C’è un incolparsi e al tempo stesso un dir-si resistenti alle proprie pene, una sorta di commiserazione velata che lascia però spazio a “fasci di luce” e a un qual certo barlume di speranza, come mette ampiamente in evidenza Gian Mario Villalta nella sua accurata prefazione: “da un lato c’è la vita che ogni giorno presenta il conto dell’insofferenza, della fatica, della perdita di quel sé che si sarebbe voluti essere e che ancora si vorrebbe; ma, d’altro lato, quello che ancora si vorrebbe, al cospetto del presente, dovrebbe essere altro, dirsi altrimenti”. Dunque una commistione di identità plurime traspaiono da questo libro, quelle che ci fanno rivolgere lo sguardo sempre all’altro ma al tempo stesso senza poter essere “mai gli altri nel mondo”, come dicono questi versi: “non sarò mai gli altri nel mondo/ non importa se lo impari,/ sono pietra rotta/ sminuzzata e concessa/ ora rimango luce sparsa tra i tagli vivi/ i resti dei discorsi, i cocci buttati qui/ tra le ombre a righe/ confuse dalle foglie”.

Echi szymborskiani si ritrovano in questi brevi componimenti preceduti da un corsivo esplicativo, i quali danno spazio a svariate angustie quotidiane che si rivelano con laceranti momenti di “carcerazione dell’io” “tra il forno e il lavandino”, nel mentre “le stagioni mi rincorrono sul retro/ il ciliegio che non vuole, l’innesto è una ferita,/ lo stesso spacco che non si chiude, questo niente che mi copre”.

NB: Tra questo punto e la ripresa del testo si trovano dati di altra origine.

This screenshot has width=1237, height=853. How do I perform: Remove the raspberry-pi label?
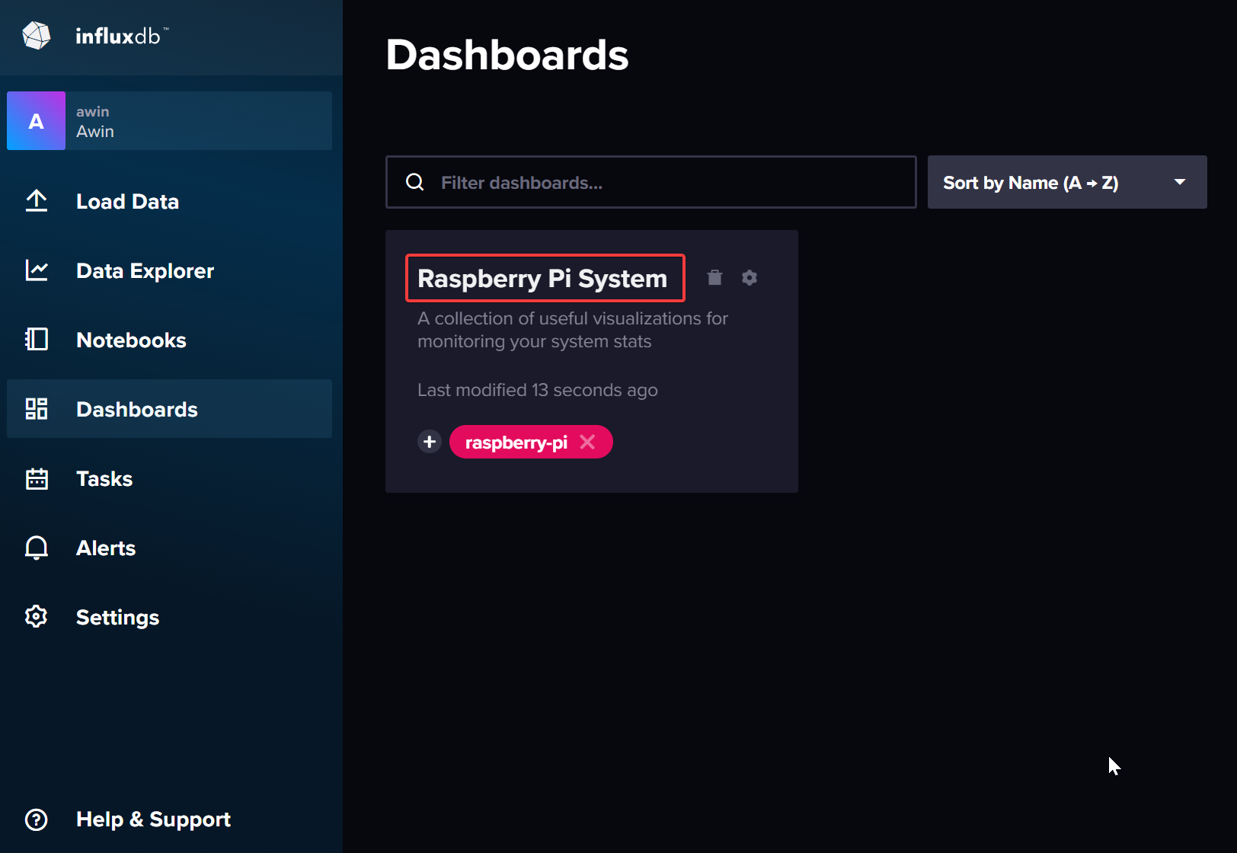(587, 442)
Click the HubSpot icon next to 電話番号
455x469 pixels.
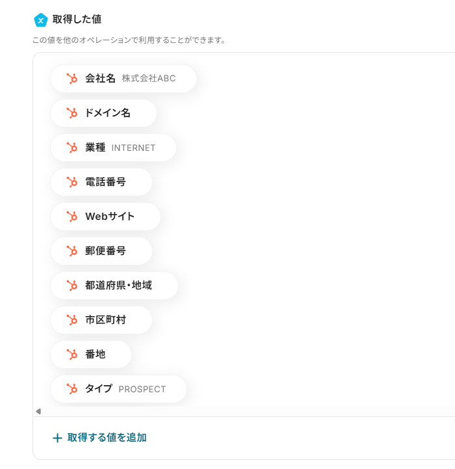pyautogui.click(x=72, y=182)

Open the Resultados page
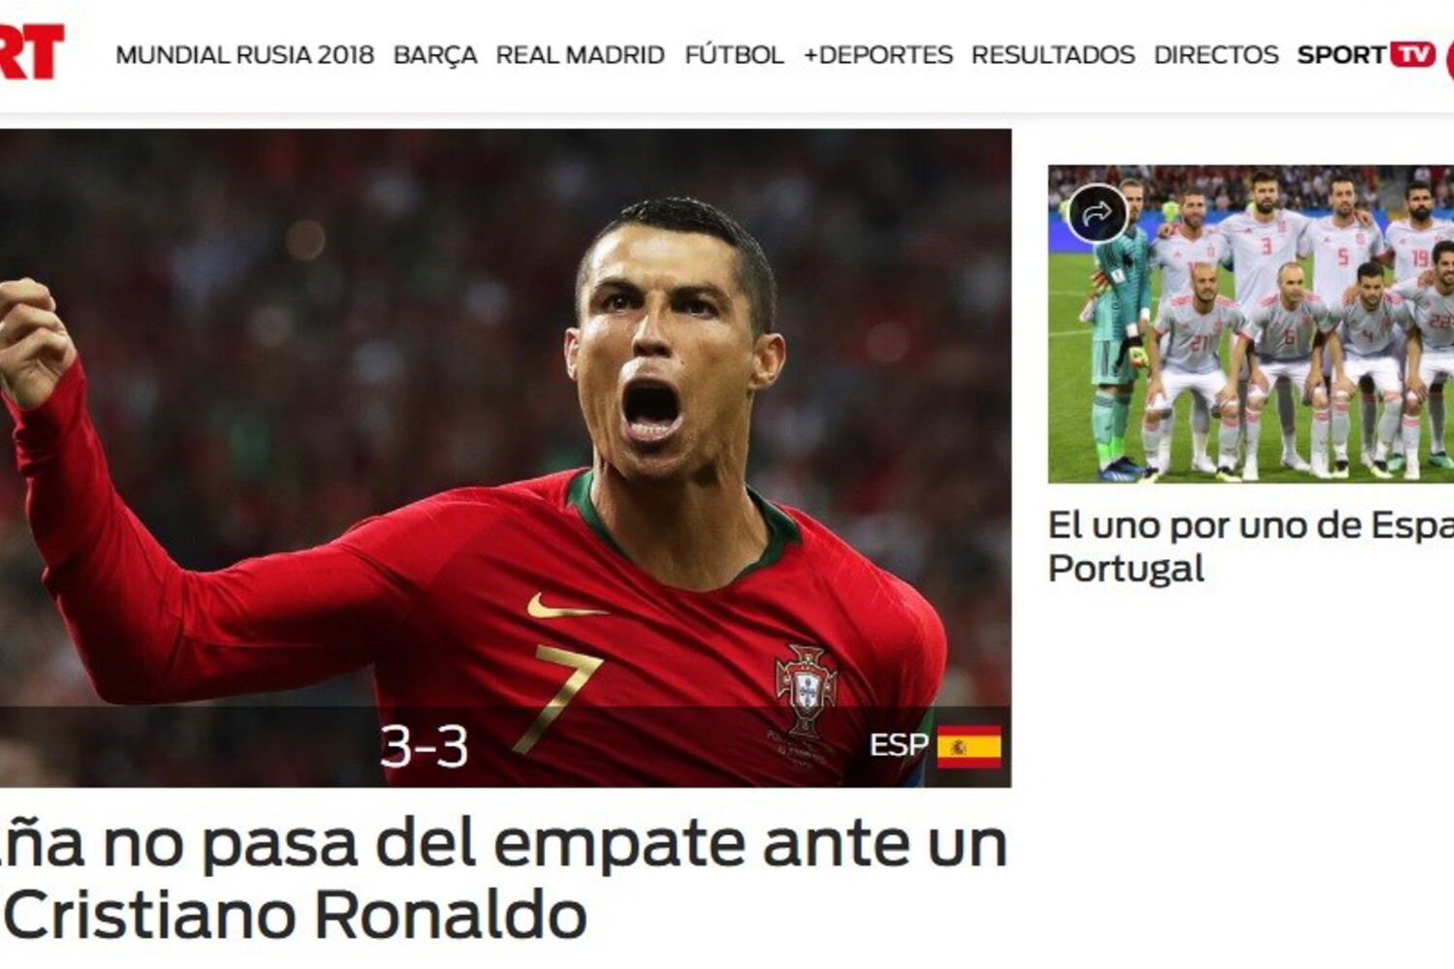(x=1053, y=55)
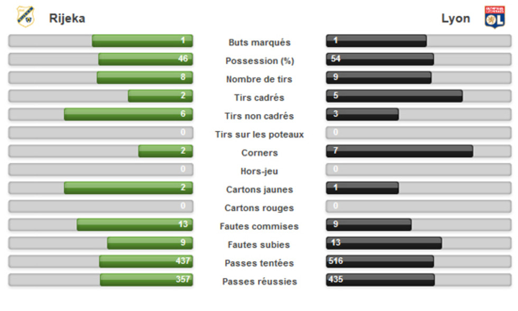518x311 pixels.
Task: Click the Tirs cadrés label
Action: [260, 97]
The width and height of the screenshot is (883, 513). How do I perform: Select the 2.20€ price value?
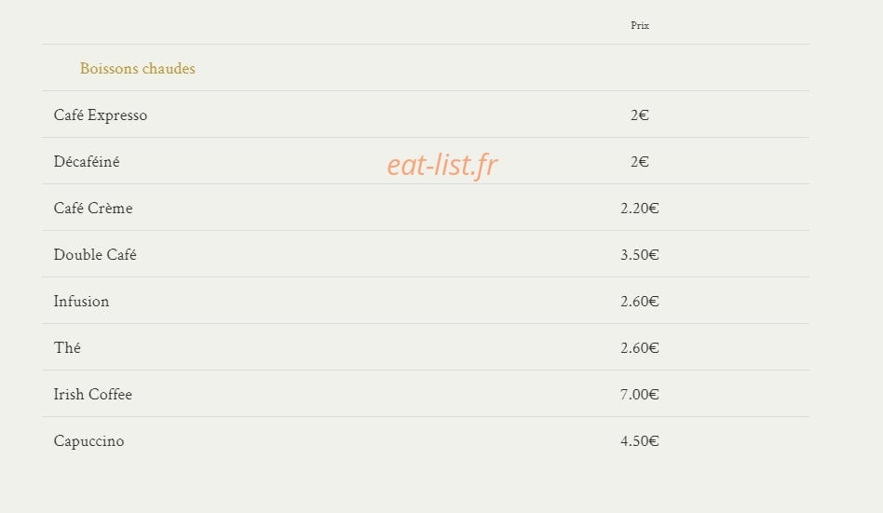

Del resto come si fa a non meditare su ciò che sarebbe potuto avvenire ma che invece non è accaduto? È una poesia esistenziale questa, piena di riflessioni su un tempo consumato, che diventa spesso un assillo, un leitmotiv che ritorna sempre uguale e di cui pochi si accorgono, quasi come nel passaggio generazionale da figlia a madre che segna l’approdo ad una piena maturità con tutte le problematiche che ciò concerne: “Rimango figlia,/ madre inesperta, in ritardo sulla luce/ con tutti i danni sulle spalle e adesso/ solo con due mani nude a cacciare spettri,/ soltanto due per sostenerne sei/ nel miracolo che si sporge, che cresce/ cercando di non farci troppo male”.

Del resto quando la vita presenta il suo conto è facile cadere, ma è proprio grazie a questa perdita – sostiene ancora Villalta – “che desiderio, speranza, libertà sono ancora ostinatamente vivi, e pretendono un lamento, una preghiera, un incontro nella parola”.